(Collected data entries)
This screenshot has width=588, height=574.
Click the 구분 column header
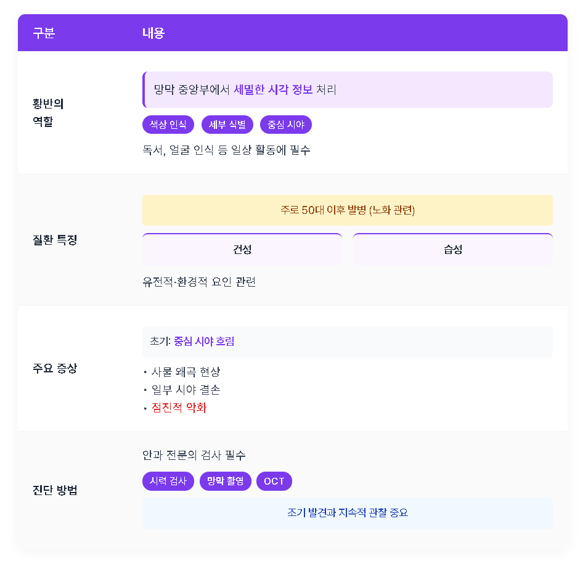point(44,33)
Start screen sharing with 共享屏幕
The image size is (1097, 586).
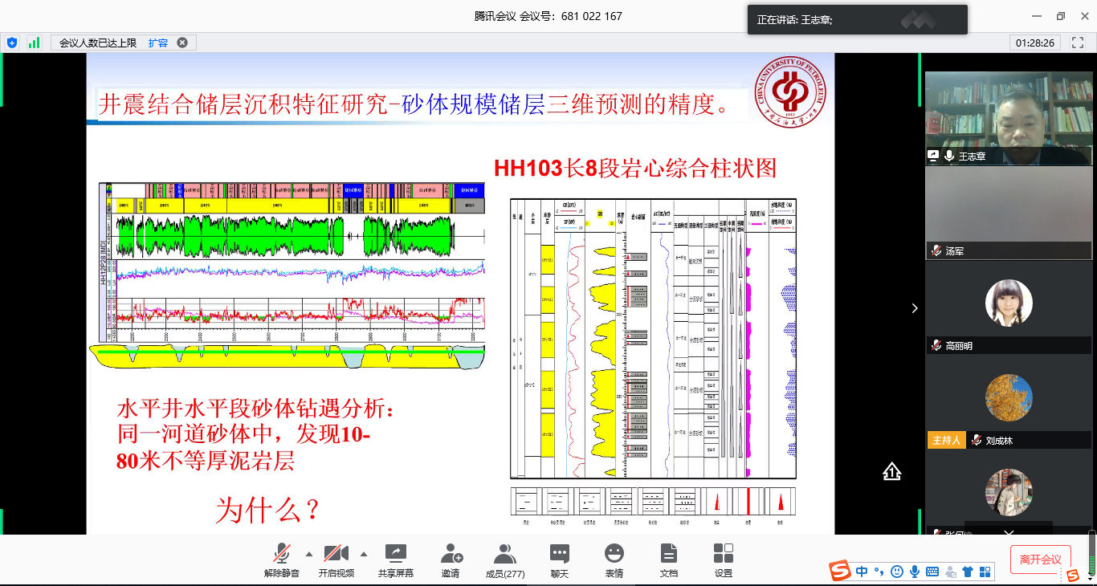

■ **What is needed**
Once you reach the line containing "Start screen sharing with 共享屏幕", print it and every line after it exactly, through the end of the entries, without any pictures.

■ **Task output**
Start screen sharing with 共享屏幕
The image size is (1097, 586).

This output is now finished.